I'm building a Rails app for a client that will be used only by expert users (never the general public). These users will spend a lot of time on my forms, and my client and I want to streamline the data entry process and make their lives a little less painful. In this case, it means putting a new model form on nearly all the Index views, and removing the Show view. Here's what you save over the standard scaffold flow that the built-in Rails generator gives you:
- No click on New Item
- No New Item view
- No Show view
- No Back button to see the list again
- No click on New Item to get the blank form again
That's three clicks and three trips to the server, which is really handy if you're entering a lot of data.
There are a couple of tricks to ensure routing is correct when handling validation failures.
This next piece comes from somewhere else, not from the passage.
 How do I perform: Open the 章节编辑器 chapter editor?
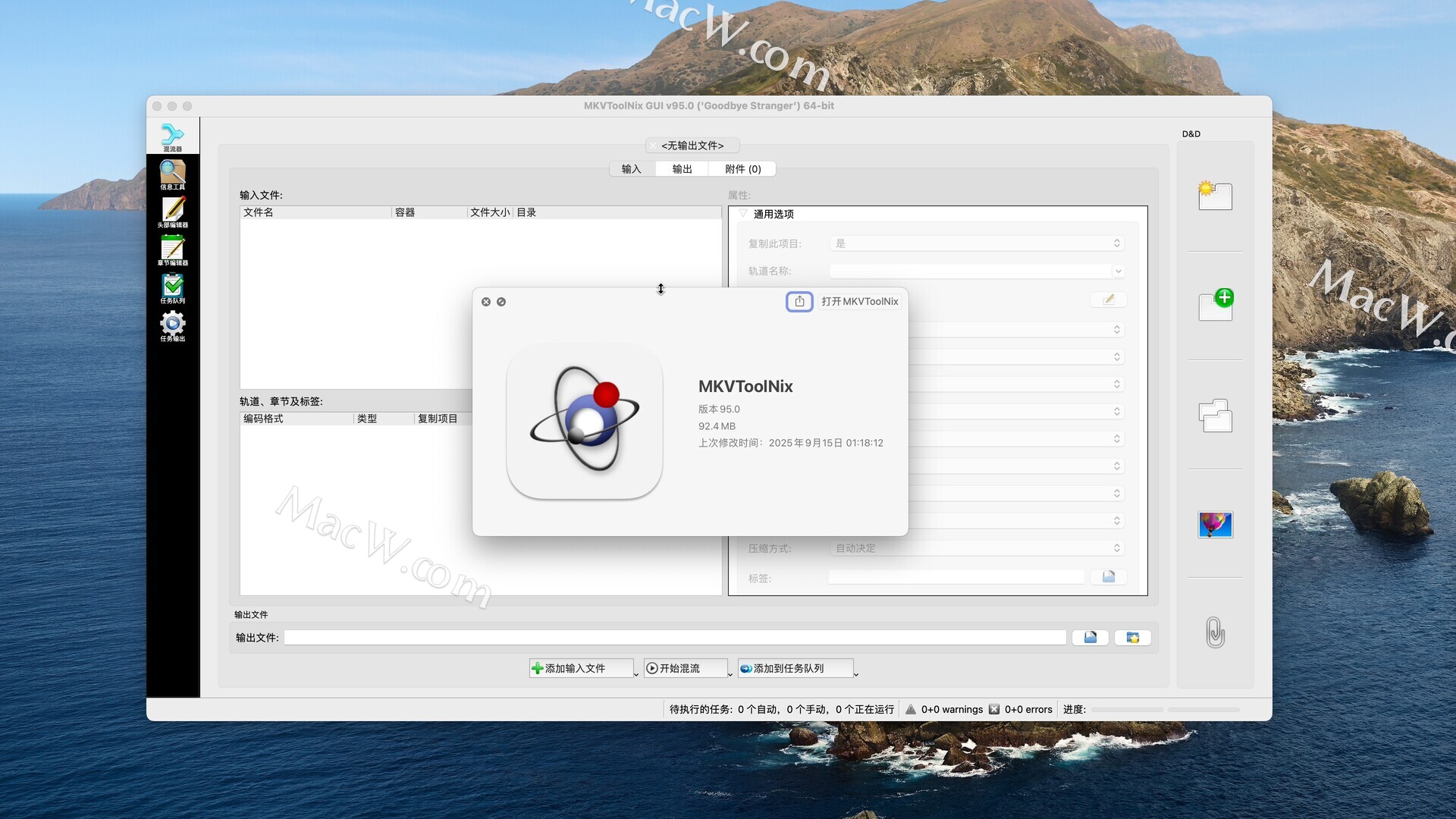(x=172, y=250)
For my example, consider musical albums, each having a title. Starting with a blank Rails app, I'll generate my scaffold:
$ script/generate scaffold album title:string
You can now perform all the standard CRUD steps as you'd expect. To get validation to sometimes fail, let's update the model to ensure that title isn't blank:
class Album < ActiveRecord::Base
validates_presence_of :title
end
To get the new form on the index view, there are just a few steps to complete.
- Put the form in the view. Copy and paste the form in albums/new.html.erb into albums/index.html.erb for this exercise. Use a partial for your production code.
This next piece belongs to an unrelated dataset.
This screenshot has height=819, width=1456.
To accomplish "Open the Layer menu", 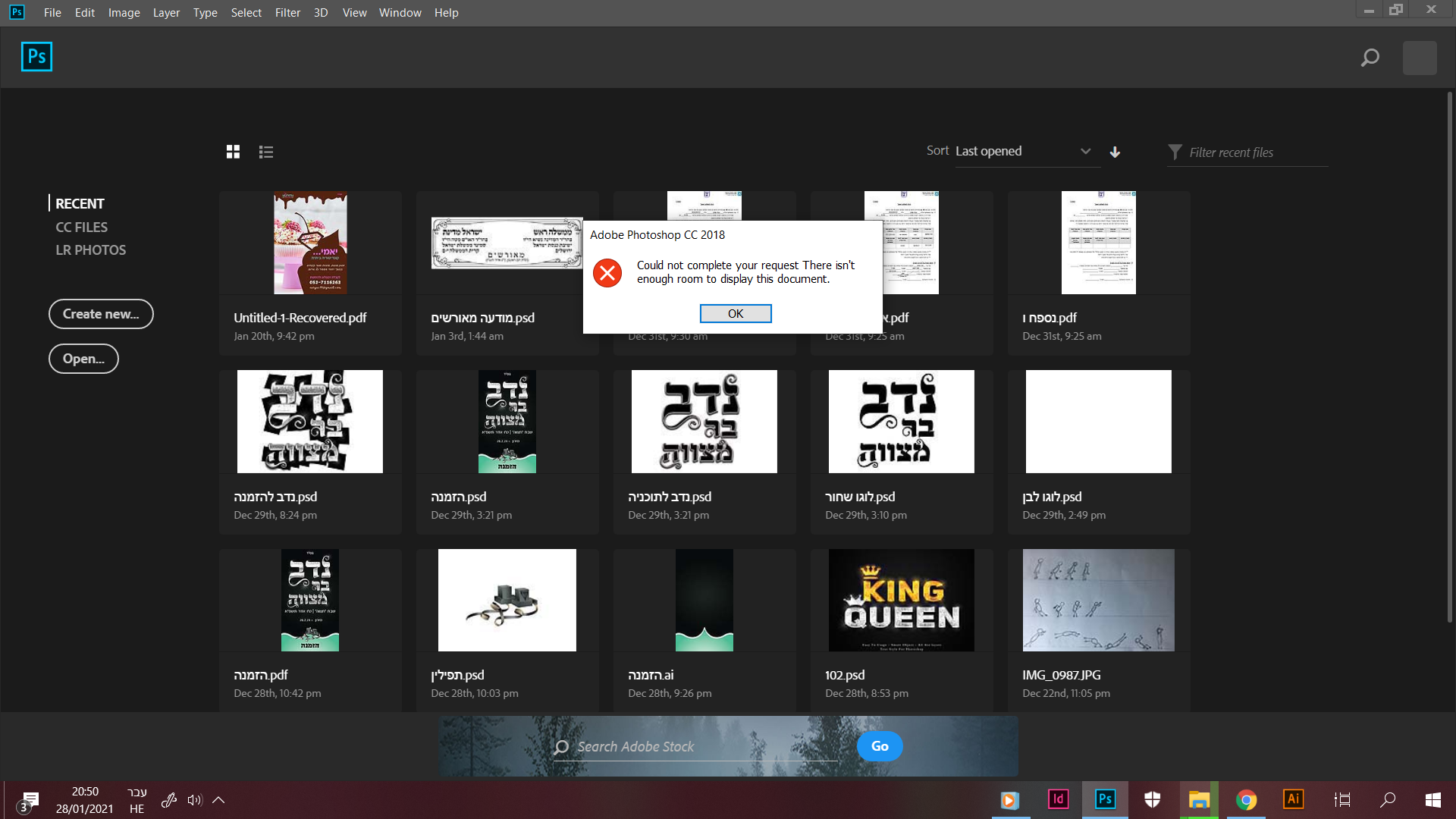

- Update the controller so the #index action creates a new album, but leave the collection find in place, so you also get the list of existing albums.
- Update the #create action so that if validation fails, you render the #index view instead of #new.
- Change the successful create so it redirects to the index.
- Since #create will show the index , you need to fetch the same collection of albums done there.
The complete updated #create action:
def create
@albums = Album.all
@album = Album.new(params[:album])
respond_to do |format|
if @album.save
flash[:notice] = 'Album was successfully created.'
format.html { redirect_to(albums_path) }
format.xml { render :xml => @album, :status => :created, :location => @album }
else
format.html { render :action => "index" }
format.xml { render :xml => @album.errors, :status => :unprocessable_entity }
end
end
end
I also redirected successful updates back to the index to shorten that trip too.